Aim of the exercise: Reproduce each of the following records word for word, one line at a time.

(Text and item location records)
----------------

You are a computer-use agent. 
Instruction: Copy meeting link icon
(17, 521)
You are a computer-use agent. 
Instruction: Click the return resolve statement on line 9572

----------------

Expected answer:
You are a computer-use agent. 
Instruction: Copy meeting link icon
(17, 521)
You are a computer-use agent. 
Instruction: Click the return resolve statement on line 9572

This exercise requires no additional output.